I had a new neighbor move in a couple of weeks ago. He stopped by the house this weekend when we were getting ready to go ramp digging. He asked if he could tag along and I told him yes. Afterwards, he wanted to know if he could write and article that documented his experience. I agreed and told him that I would be glad to post it on the website for him.
Having wild ramps fresh from the field to prepare them the way I wanted sounded like a good start before I jumped into the market scene and was overwhelmed. I needed to go ramp digging, and I needed an experienced ramp digger to teach me. The first thing I learned was to make sure that when foraging for ramps you don’t find yourself with autumn crocus or lily of the valley flower, both of which are poisonous and would ruin any dining experience quickly. I also learned that because of the increasing popularity that they’re getting harder and harder to find. Experienced diggers groused about beds being completely wiped out by the younger generation that digs every last wild ramp in the patch and don’t leave any to reseed. I convinced RampHead I just wanted to sample the wild variety for my own needs and not in a large quantity so he agreed to take me with him. I was grateful he didn’t blindfold me or anything on the way to the site and he said hopefully if a few people would learn how to gather them responsibly, and grow some of their own; it would help out the rest as a whole.
After we arrived and parked, he pointed at the tools we’d need, he called them Ramp Hoes, and we set off into the woods. We hiked for a while and fortunately it was cool because of the forest cover. RampHead pointed out that ramps tend to grow in a circular cluster. He said it most often was because of the seeds dropping off nearby and a large group indicated how long they’d been growing. I saw the three leaves he pointed out with the red near the base and after pulling one out and exposing the bulb, I knew what to look for. I started to pull on one and he quickly stopped me and pointed to the Ramp Hoes that we’d brought. The stems would easily break off and leave the bulb below the surface and increase your work. Exposing a clump, from the inside was the best option. The idea was to get the most for your work and make the conditions for regrowth better.
It had been sometime since I’d been out in the woods and just the sheer beauty of it all made the gathering that much more special. Your average consumer would go to the store, wander around the produce department passing over everything that didn’t look immediately recognizable while missing out on so much flavor versatility. Now try and convince that same person to hike out into the woods and learn how to not only extract them properly but prepare them for your return or for someone else to harvest eventually. I smiled and RampHead asked what was up. I said it was a special experience and maybe after I got good at it I would share it with someone else. After a few more rounds of carefully pulling up a clump with the shovel, removing a few ramps and then replanting them so they would have room to grow from within the cluster like I’d been shown, it was his turn to smile and thank me for being considerate of others.
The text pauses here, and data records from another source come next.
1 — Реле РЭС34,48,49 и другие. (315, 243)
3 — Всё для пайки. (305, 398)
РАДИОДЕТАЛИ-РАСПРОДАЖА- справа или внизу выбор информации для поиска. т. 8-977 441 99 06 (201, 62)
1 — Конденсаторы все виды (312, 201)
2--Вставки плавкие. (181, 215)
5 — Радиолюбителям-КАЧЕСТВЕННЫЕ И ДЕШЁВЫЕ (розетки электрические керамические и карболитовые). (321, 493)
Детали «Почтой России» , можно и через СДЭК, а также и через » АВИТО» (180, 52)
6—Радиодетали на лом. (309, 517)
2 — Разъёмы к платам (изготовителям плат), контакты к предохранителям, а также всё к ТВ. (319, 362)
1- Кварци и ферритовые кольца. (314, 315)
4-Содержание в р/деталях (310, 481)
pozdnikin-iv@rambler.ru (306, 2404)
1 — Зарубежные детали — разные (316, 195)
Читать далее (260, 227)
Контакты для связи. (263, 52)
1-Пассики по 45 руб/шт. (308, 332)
We drank from the water bottles we’d brought and rinsed off our hands then bundled up the ramps we’d harvested and returned to the truck. Along the way my new friend told me about when he first went digging for Wild Ramps and forgot his Ramp Hoe, requiring a long hike back out only to have to walk back in again, and a story he’d heard of a harvester that went out somewhere he probably shouldn’t have been and on his return found that he had been locked behind a gate on an old logging road. I laughed, while making a note to not do that myself in the future. He dropped me off at my car and wished me luck with the ramps. He added if I wanted some great recipe ideas there was a local festival in Richwood that celebrated all things ramp’y. I said I would try to swing by and get some ideas. We parted and I headed home with some new knowledge and appreciation for what nature could provide and the grocery store couldn’t.